Slingshot has five different pricing plans. It comes with a free 30-day trial (no credit card required to get started) that can support up to five users sharing a single session. Once the trial period is over, it costs $30 a month for a single active session that can be shared among five users. If you want more sessions, you'll want the enterprise plan at $100 a month for 25 users and five collaboration sessions.
Slingshot is in a very crowded and competitive market for video sharing services and its service needs a bit more maturity and polish before it can compete with more established vendors. If mobile access is important, then LogMeIn's Join.me has video conferencing, scheduling and screen sharing features, along with viewing-only apps for iOS and Android. Join.me is easier to get started and use than Slingshot, and it's free for up to 10 users.
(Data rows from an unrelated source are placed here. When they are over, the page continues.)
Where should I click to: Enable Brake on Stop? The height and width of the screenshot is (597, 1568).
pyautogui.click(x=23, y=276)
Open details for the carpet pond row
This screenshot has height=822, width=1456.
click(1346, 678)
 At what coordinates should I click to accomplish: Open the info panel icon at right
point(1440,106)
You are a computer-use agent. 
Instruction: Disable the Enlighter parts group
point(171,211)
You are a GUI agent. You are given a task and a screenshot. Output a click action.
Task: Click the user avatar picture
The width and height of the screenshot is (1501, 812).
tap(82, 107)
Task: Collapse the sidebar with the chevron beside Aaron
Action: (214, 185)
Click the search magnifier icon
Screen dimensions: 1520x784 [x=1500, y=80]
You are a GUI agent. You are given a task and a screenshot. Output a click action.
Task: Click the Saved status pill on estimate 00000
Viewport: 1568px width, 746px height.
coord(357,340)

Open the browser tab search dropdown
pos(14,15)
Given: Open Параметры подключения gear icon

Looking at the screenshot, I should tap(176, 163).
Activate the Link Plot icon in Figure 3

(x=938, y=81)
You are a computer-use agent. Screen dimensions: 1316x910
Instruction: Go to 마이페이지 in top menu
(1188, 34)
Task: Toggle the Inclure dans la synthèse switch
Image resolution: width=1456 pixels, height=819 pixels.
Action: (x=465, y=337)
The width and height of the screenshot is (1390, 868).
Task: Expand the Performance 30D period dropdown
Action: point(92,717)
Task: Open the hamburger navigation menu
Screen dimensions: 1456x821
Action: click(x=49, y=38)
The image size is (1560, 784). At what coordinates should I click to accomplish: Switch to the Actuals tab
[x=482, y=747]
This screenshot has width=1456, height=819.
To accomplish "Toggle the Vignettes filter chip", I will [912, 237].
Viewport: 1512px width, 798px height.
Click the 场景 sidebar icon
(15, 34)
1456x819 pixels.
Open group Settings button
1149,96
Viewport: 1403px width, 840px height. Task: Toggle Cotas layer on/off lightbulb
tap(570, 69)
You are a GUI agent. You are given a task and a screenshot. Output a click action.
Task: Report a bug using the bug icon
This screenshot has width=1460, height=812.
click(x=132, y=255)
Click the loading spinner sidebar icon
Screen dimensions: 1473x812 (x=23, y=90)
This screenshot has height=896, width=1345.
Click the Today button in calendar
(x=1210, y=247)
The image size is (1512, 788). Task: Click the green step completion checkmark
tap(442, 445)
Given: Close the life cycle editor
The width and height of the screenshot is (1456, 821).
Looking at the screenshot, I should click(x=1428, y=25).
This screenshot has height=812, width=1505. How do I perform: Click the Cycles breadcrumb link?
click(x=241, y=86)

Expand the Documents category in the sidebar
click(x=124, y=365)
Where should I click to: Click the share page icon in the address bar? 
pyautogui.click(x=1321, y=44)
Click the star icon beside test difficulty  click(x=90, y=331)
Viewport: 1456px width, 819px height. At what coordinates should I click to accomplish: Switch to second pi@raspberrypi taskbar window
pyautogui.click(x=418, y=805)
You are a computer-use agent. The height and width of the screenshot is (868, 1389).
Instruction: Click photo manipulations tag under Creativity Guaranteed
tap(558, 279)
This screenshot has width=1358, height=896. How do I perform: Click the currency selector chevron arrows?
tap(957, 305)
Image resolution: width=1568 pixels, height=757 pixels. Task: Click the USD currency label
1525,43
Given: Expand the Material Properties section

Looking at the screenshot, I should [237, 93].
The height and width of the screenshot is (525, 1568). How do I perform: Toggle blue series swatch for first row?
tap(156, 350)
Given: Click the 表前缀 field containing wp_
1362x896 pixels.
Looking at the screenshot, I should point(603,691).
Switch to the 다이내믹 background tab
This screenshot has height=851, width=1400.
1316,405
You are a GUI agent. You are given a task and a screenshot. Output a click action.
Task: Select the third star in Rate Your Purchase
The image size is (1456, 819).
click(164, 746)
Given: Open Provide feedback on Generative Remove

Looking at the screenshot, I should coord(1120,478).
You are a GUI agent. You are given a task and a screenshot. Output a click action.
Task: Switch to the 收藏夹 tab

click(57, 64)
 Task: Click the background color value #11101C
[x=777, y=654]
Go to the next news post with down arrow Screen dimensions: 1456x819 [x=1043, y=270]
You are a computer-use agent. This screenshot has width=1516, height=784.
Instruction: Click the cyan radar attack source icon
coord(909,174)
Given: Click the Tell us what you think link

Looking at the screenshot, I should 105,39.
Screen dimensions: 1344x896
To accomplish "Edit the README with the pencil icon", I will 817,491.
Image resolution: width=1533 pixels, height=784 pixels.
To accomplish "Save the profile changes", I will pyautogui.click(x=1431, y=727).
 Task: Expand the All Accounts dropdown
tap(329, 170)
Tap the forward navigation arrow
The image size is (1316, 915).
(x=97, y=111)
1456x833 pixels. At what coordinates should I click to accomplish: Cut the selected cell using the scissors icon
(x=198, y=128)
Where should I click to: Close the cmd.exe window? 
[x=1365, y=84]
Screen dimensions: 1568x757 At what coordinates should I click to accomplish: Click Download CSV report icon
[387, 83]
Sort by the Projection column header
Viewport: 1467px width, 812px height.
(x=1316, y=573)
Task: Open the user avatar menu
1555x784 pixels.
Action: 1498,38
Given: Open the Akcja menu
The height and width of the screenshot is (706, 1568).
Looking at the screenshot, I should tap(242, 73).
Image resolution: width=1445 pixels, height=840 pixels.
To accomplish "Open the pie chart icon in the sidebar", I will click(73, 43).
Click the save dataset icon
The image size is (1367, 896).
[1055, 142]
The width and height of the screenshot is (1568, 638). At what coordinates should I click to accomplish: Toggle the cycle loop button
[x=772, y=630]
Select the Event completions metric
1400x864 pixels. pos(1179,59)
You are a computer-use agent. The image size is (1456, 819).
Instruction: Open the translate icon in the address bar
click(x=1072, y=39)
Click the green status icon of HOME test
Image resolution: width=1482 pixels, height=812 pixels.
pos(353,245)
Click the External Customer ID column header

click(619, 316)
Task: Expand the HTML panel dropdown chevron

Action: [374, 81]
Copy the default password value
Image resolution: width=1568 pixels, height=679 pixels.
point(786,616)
Additionally, if all you want is video sharing, you might want to look at one of the free video conferencing services from StartMeeting, MeetingBurner, Google+ Hangouts or Zoom.
Bottom line
Slingshot's primary focus is sharing your screen between two or more people for a video chat, along with support for document sharing, text chat and meeting notes. For small groups that need these features, the free trial is definitely worth a shot.
Conclusion
These three services have different strengths, so which you choose strongly depends on your needs.
For example, the video conferencing aspects of Glip were less than stellar (and non-existent in Flow, which has a different focus). Slingshot is useful for video conferencing and screen sharing, but it needs more maturity before it can compete with other low-end but free video conferencing tools such as Vyew or Join.me, which both support video conferencing, screen sharing, document sharing and threaded discussion spaces for up to 10 users.
On the other hand, Flow handles task management quite well, along with some rudimentary file sharing.
In the end, however, Glip is clearly the most capable of the three and could probably make your team more productive and cut down on lots of emails about scheduling, task management and sharing document versions. In fact, Glip stands up successfully to some of the heavier and older collaboration tools such as WebEx and GoToMeeting (provided you keep the group size small). It is particularly useful for groups working on visual projects, such as art directors and photo editors.